▶ [THE TASK]:
Please write out exactly the line containing "You are a GUI" below and every line after it, through the last one, but leave out any pictures.

[[ AVAILABLE RECORDS open ]]

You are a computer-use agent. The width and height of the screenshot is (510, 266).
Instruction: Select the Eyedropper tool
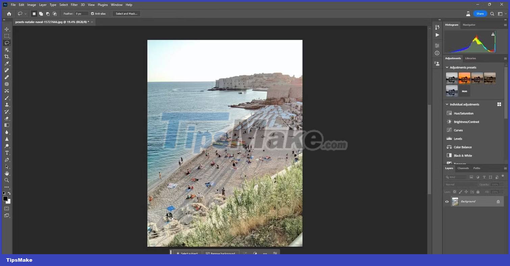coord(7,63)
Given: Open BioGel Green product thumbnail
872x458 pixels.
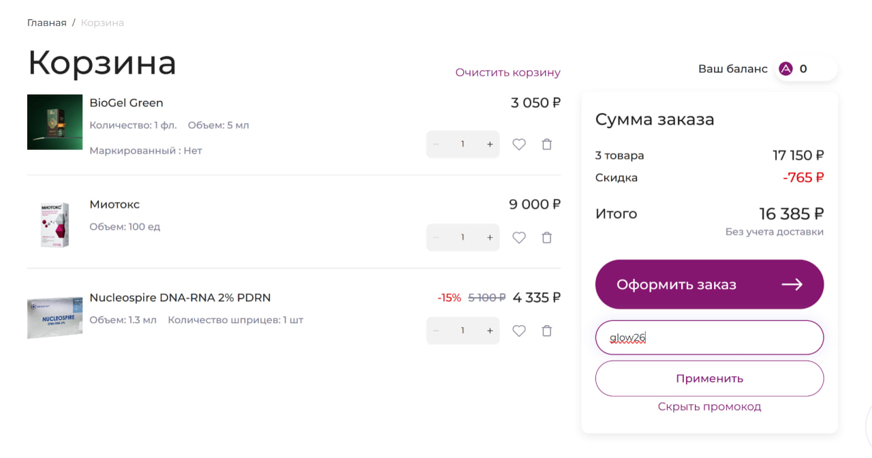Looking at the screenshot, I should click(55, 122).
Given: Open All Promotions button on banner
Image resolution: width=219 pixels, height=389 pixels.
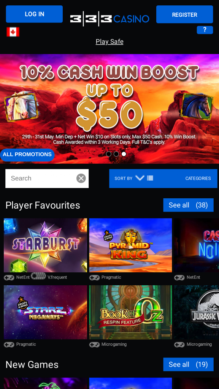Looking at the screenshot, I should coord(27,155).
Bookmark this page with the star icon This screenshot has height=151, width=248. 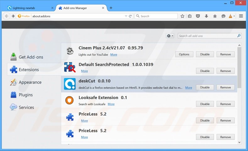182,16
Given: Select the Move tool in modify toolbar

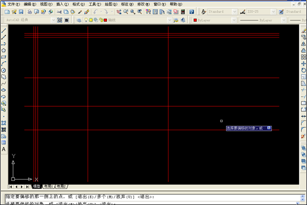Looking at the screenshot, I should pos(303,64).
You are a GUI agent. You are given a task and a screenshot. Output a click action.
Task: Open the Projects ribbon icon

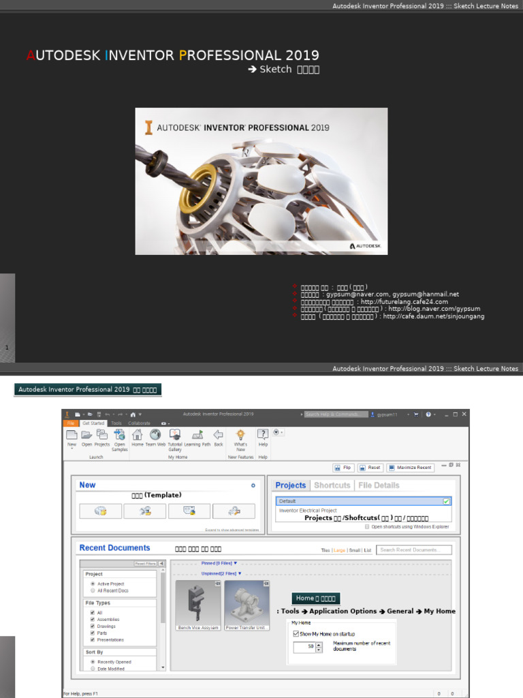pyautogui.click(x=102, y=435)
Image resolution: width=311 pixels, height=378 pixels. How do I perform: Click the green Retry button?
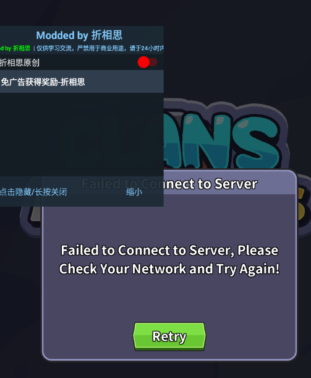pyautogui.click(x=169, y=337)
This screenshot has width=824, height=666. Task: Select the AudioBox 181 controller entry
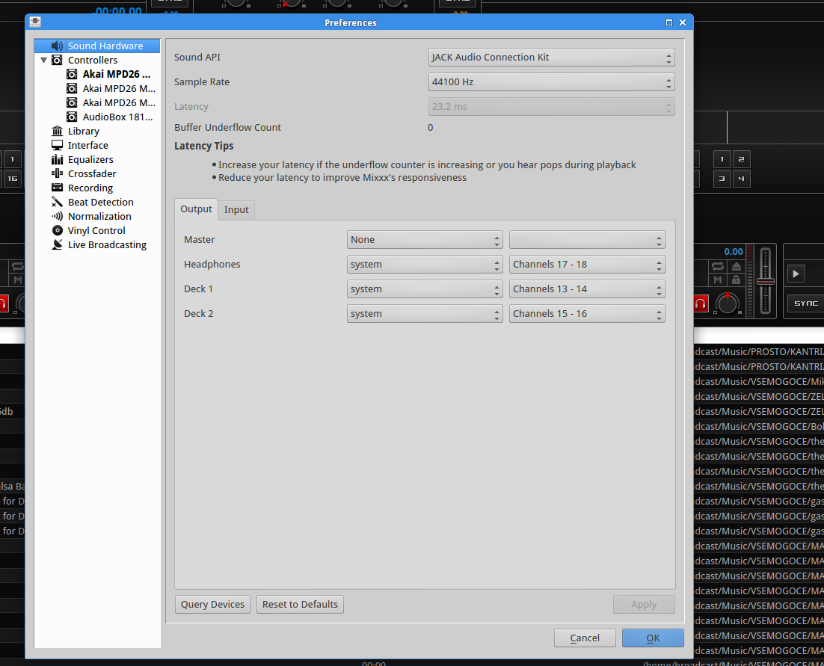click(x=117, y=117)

[[ AVAILABLE RECORDS closed ]]

▶ [EXERCISE SOLUTION]:
You are a GUI agent. You are given a task and a screenshot. Output a click action.
Task: Open the Projects ribbon icon

pyautogui.click(x=102, y=435)
Image resolution: width=311 pixels, height=378 pixels. How do I perform: Click the green Retry button?
pyautogui.click(x=169, y=337)
This screenshot has width=824, height=666. Task: Select the AudioBox 181 controller entry
click(x=117, y=117)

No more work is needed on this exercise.